Could you set down, exactly as they stand, only the lines from the one containing "Investor Corner (582, 919)" through the end of the listing?

▸ **Data extract**
....
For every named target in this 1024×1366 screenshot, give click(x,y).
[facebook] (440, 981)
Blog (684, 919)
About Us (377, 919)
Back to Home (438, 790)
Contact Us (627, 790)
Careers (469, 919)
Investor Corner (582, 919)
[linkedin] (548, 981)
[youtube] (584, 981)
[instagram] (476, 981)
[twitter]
....
▸ **Response area**
Investor Corner (582, 919)
[linkedin] (548, 981)
[youtube] (584, 981)
[instagram] (476, 981)
[twitter]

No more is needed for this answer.